Paris sempre foi Paris, mas nunca foi tão Paris como a partir do instante em que um monumento se ergueu à sua parisice incontrolável – e a fez eleita por todos os séculos. Subiram a torre de ferro e a de espírito, a real e a imaginária, a visitada e a sentida: a estrutura palpável que beija a cidade e o rótulo permanente que nela se grudou. A criatura projetada para honrar o centenário da Revolução Francesa revolucionou a França pela eternidade. O edifício aproveitado como antena de rádio transmitiu Paris pelo mundo. A nave pousada no Campo de Marte trouxe amores planetários à Cidade Luz.

Que me resgate, capte, rapte e abduza para si no meio de qualquer momento, sem previsão jamais de retorno. À volonté.

sexta-feira, 30 de março de 2012

Perguntar ofende

Fico sempre tentada a principiar pensamentos pelos guloseimas reflexivas de Mario Quintana, e eis que topo com mais uma delas numa esquina de internet: “O maior chato é o chato perguntativo.
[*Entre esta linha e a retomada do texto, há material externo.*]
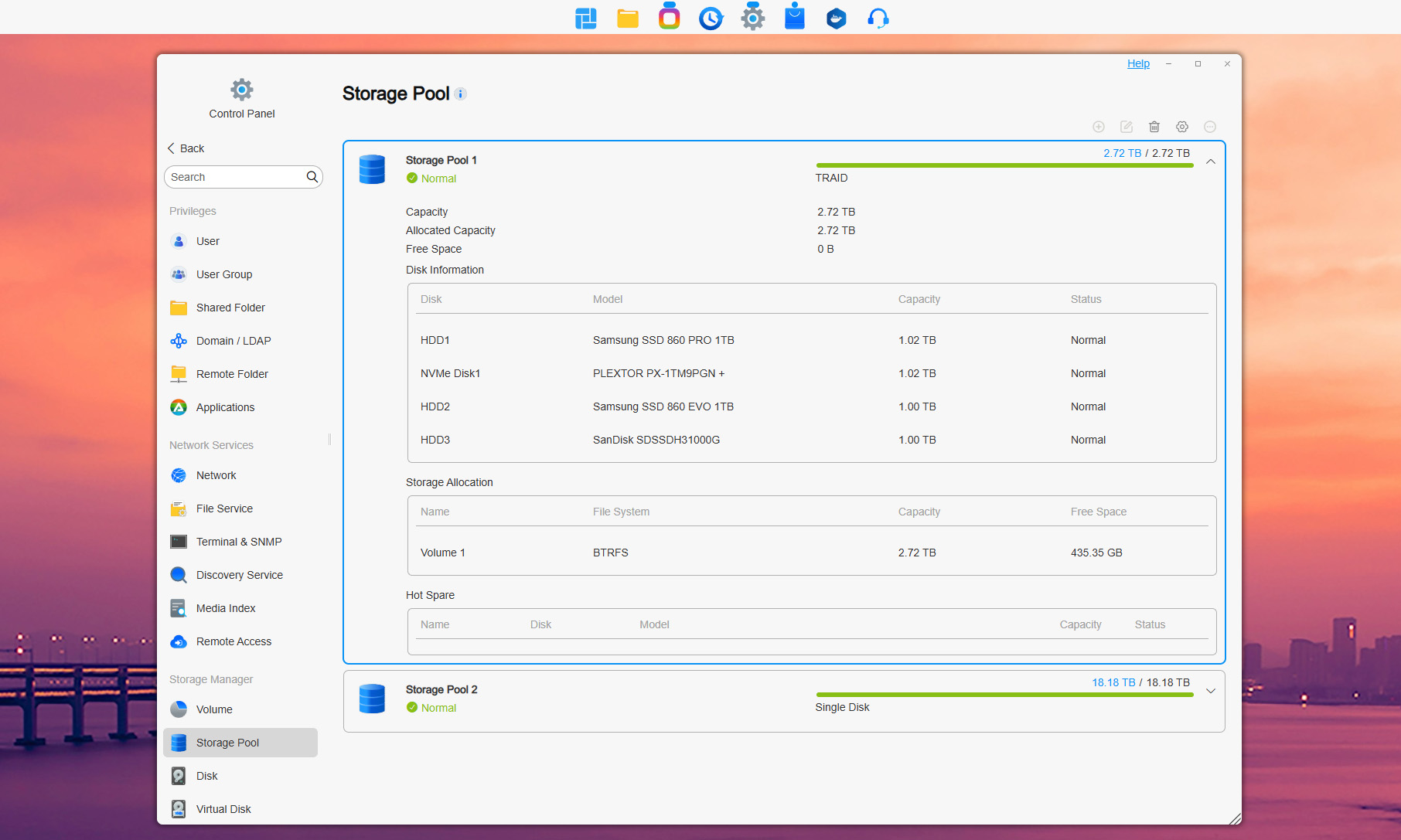Click the Storage Pool 1 usage bar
Prefiro o chato discursivo ou narrativo, que se pode ouvir pensando noutra coisa”. Fato, fatíssimo. Entre todos os chatos, não há pior do que aquele que não se pode tolerar em descanso de tela. Aquele que, em ruim acréscimo e mortal agravante à própria chatice, ainda exige que participemos da cuja. Demanda interação. Nos convoca para a guerra quando apenas suspirávamos pela solidão prática, mesmo que em companhia teórica. É caso de se baixar legislação: indivíduo algum tem de passar pelo desgosto de ser abordado em suas matutices ou recreações íntimas, e nunca, sob nenhuma circunstância – salvo questões criminais –, deve ser pressionado a dividir o que habita seu único território livre. Porque o chato perguntativo é isso; é o bárbaro querendo invadir na marra seu imperiozinho romano particular, tão duramente conquistado depois das devidas pelejas de um dia.
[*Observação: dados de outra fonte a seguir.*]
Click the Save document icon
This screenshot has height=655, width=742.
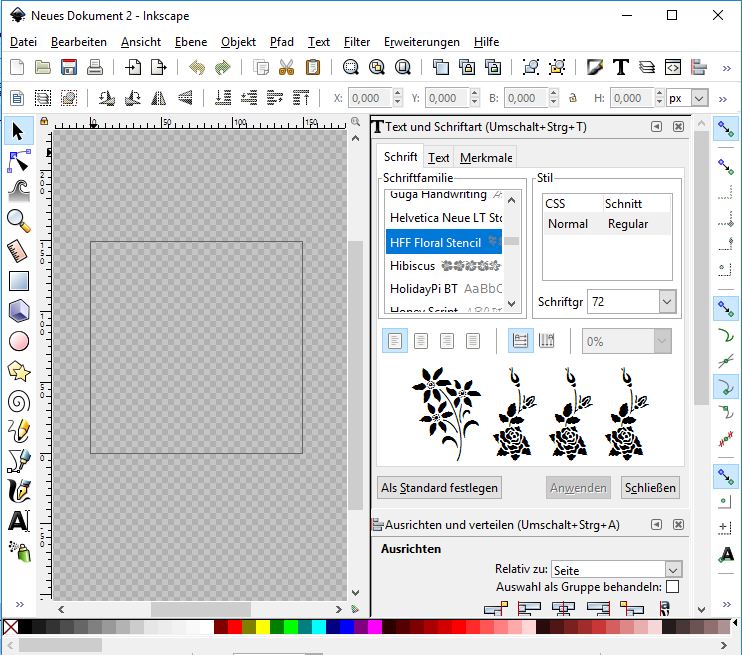(x=69, y=68)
O chato perguntativo é a tia que não se satisfaz com sua declaração de não querer ter filhos, e resolve mergulhar fundíssimo nas razões de tamanha aberração. O chato perguntativo é a namoradanoivesposa que aguarda a final da Taça Rio para averiguar a opinião do consorte (sorte?) sobre a distribuição de seus quilos, gorduras e curvas. O chato perguntativo é o conhecido que não saca: você O-D-E-I-A o trabalho, e cada memória desnecessária acerca do trabalho vai descendo quadrada, ou subindo como um vômito novamente provocado, como uma repetida sessão de azia. O chato perguntativo é o, ah!, estrupício que não percebe: você tem pressa, você tem sono, você tem enfado nos olhos, você tem compromisso na agenda, você não tem interesse no assunto. Não quer desenvolver o assunto. O assunto não importa. Você quer que o assunto morra na linguagem fática, morra no elevador, morra na praia. O assunto é fita a ser cortada no próximo minuto que se inaugura, e não tratado de sociologia a revolucionar consciências pelos séculos dos séculos. O chato perguntativo, que saquinho, lhe dá mais importância que você mesmo. O chato perguntativo – haja paciência! – não tem a gentileza de deixar-se enrolar socialmente. Exige quens, ondes, quandos e porquês que lhe estão em falta clamorosa. O chato perguntativo ignora o charme dos vácuos, o sagrado dos silêncios, o delicado das camadas de neve iderretíveis. É a faca no meio da quiabice carioca. É o estuprador de vontades. Um saqueador. Um viking.

(O pior, meu nego, ainda é o chato desdenhativo, que se fecha em silencioso e excessivo respeito justinho quando você está prenhe de desabafos. O sujeito que ousa não te azucrinar nem dez minutitos durante a novela. Audácia.)